ЦИТИРУЕМЫЙ ОТРЫВОК
__________________________________________________

Да будет омрачён позором

Тот малодушный, кто в сей день

Безумным возмутит укором

Его развенчанную тень!

Может быть, именно поэтому Толстой отводил Пушкину в нашей поэзии только третье место — за Тютчевым и Лермонтовым.

Я возразил:

— Это стихотворение написано при известии о смерти Наполеона. А у Лермонтова тоже — «Воздушный корабль»:

Из гроба тогда император,

Очнувшись, является вдруг;

На нём треугольная шляпа

И серый походный сюртук…

— Вы послушайте, — сказал Булгаков, раскрыв книгу. — Вот что записал Лев Николаевич в дневнике 4 апреля 1870 года: «Читаю историю Соловьёва. Всё, по истории этой было безобразно в допетровский России: жестокость, грабёж, правёж, грубость, глупость, неуменье ничего делать…»

— Дикари! Только иностранцы и могли помочь, — вставил я.

— «Читаешь эту историю, — продолжал Валентин Фёдорович, — и невольно приходишь к заключению, что рядом безобразий совершилась история России. Но как же так ряд безобразий произвели великое единое государство? Уже одно это доказывает, что не правительство производило историю».

— Оказывается, Толстой выступил против статьи Энгельса раньше Сталина — за двадцать лет до её появления! — засмеялся я.

— «Но кроме того, читая о том, как грабили, правили, воевали, разоряли (только об этом и речь в истории), невольно приходишь к вопросу: что грабили и разоряли? А от этого вопроса к другому: кто производил то, что разоряли? Кто и как кормил хлебом весь этот народ?»

— В корень зрил Лев Николавеич.

— «Кто делал парчи, сукна, платья, камки, в которых щеголяли цари и бояре? Кто ловил чёрных лисиц и соболей, которыми дарили послов? Кто добывал золото и железо, кто выводил лошадей, быков, баранов? Кто строил дома, дворцы, церкви, кто перевозил товары? Кто рожал и воспитывал этих людей единого корня? Кто блюл святыню религиозную, поэзию народную? Кто сделал, что Богдан Хмельницкий передался России. А не Турции или Польше?»

— По-моему, — сказал я, — это с другого конца, но о том же: творцом истории является народ.

__________________________________________________

(Сохранённые данные)
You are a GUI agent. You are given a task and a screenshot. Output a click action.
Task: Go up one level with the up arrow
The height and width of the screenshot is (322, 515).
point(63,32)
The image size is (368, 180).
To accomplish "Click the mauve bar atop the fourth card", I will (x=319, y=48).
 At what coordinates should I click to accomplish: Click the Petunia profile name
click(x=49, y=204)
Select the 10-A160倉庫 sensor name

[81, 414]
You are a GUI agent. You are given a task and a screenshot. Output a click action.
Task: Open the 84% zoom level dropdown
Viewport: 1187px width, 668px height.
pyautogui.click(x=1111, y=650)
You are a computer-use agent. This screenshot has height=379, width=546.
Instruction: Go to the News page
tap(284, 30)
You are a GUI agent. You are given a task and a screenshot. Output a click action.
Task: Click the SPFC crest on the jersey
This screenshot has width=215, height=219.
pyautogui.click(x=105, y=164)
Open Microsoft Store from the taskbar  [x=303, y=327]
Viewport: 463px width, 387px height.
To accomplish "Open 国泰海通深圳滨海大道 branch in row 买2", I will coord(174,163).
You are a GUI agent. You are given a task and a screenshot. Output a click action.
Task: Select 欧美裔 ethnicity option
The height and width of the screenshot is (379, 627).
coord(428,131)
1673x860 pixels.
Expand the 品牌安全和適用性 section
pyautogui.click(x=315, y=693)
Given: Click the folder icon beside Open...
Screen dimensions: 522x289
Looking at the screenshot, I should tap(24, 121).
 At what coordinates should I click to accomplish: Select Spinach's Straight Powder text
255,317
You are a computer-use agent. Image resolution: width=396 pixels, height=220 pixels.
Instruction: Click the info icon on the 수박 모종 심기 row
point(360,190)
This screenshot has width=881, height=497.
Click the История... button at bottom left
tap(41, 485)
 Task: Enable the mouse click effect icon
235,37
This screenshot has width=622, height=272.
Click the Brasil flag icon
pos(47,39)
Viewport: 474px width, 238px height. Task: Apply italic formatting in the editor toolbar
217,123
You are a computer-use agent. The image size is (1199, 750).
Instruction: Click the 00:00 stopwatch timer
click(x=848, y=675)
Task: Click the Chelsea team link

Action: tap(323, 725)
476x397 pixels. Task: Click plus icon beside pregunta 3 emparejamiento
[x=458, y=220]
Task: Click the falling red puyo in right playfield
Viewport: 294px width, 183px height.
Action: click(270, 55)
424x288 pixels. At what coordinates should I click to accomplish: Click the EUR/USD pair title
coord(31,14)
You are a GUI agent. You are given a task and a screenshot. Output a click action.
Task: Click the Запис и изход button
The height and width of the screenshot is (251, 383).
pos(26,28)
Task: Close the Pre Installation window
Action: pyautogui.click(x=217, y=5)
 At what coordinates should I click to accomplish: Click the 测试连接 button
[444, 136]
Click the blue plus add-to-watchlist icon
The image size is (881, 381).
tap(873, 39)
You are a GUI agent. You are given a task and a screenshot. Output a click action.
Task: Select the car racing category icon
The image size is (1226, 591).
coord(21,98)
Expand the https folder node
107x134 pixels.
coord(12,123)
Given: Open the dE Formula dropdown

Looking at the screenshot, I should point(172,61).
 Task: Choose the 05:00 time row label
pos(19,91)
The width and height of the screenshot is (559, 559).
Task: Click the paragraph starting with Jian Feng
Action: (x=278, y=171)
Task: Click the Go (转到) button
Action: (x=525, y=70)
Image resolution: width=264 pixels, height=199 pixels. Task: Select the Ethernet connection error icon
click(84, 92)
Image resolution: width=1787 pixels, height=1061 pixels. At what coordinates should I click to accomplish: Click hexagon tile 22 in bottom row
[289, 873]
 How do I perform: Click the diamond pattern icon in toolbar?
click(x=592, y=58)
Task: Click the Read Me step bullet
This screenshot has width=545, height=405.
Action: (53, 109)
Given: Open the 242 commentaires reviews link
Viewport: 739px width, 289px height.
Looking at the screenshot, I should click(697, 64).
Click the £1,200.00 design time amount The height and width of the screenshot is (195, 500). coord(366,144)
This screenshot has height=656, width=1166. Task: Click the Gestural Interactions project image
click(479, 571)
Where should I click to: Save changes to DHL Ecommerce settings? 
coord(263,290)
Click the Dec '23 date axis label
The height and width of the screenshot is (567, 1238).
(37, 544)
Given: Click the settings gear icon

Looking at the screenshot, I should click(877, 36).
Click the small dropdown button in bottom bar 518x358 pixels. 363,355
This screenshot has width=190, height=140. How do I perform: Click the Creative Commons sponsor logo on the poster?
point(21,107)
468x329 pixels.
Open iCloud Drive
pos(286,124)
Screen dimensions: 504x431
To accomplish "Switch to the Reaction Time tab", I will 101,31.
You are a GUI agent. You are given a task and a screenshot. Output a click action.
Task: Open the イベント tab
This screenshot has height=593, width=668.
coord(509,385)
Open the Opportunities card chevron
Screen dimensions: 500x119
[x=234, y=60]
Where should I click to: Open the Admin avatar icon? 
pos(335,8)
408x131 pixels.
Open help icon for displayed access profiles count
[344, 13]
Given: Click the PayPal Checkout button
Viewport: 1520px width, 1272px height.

__________________________________________________

ЧТО СДЕЛАТЬ
(A) Воспроизведите без изменений часть отрывка о Толстом и истории России, начиная со слов «Безумным возмутит укором» и заканчивая словами «Тютчевым и Лермонтовым.».
(B) Продолжите отрывок о Толстом и истории России после его последней фразы.

ОТВЕТЫ ПО ЗАДАНИЯМ
(A)
Безумным возмутит укором

Его развенчанную тень!

Может быть, именно поэтому Толстой отводил Пушкину в нашей поэзии только третье место — за Тютчевым и Лермонтовым.

(B)
Ленин писал о «кричащих противоречиях» Толстого. К ленинским примерам можно добавить немало. Так, в молодости Толстой добровольно вступил в армию и участвовал в боевых действия на Кавказе, потом на знаменитом 4-м бастионе — в героической обороне Севастополя, плакал при виде французского флага над городом, получил медаль за оборону и орден Анны, а в старости призывал отказываться от службы в армии, не раз повторял: «Патриотизм — последнее прибежище негодяев», хотя главное-то здесь не патриотизм, а негодяи. В зрелые годы с увлечением и радостью создал шедевр мировой литературы — четырёхтомный роман «Война и мир», а в старости говорил, что это самая глупая его книга. В 1866 году был защитником солдата Василия Шибунина, которого судили за пощёчину оскорбившему его офицеру, и даже послал царю просьбу о помиловании, но в России, которую потерял оборотень Говорухин солдата расстреляли, а в 1908 году писатель уверял: «Нет в мире виноватых». Настойчиво, страстно призывал ко всеобщей любви и равенству, а когда его племянница, поехавшая с ним в Башкирию на кумыс, завела там роман с башкиром и забеременела, граф, видимо, уверенный, что графиня не может понести от простого башкира, был в отчаянии. За первые двадцать два года брака у Толстых родилось тринадцать детей, а потом писатель принялся проповедовать безбрачие. Софья Андреевна однажды записала в дневнике, что Лёвочка в порыве страсти завалился к ней в постель, даже не скинув сапоги, и Горькому он говорил об этом деле: «Я был неутомим», а в старости написал книгу «Грех чувственности»…

Да, кричащие противоречия. Но при всём этом было нечто, в чем Толстой всегда оставался неизменен, твёрд, неколебим. Это — от «Детства», написанного в двадцать три года, до статьи «Не могу молчать», написанной в восемьдесят, до неопубликованного при жизни «Хаджи-Мурата» — страстное, неуёмное обличение лицемерия, лжи, несправедливости, срывание «всех и всяческих масок». И в этом, как и в художественной силе, не было ему равных.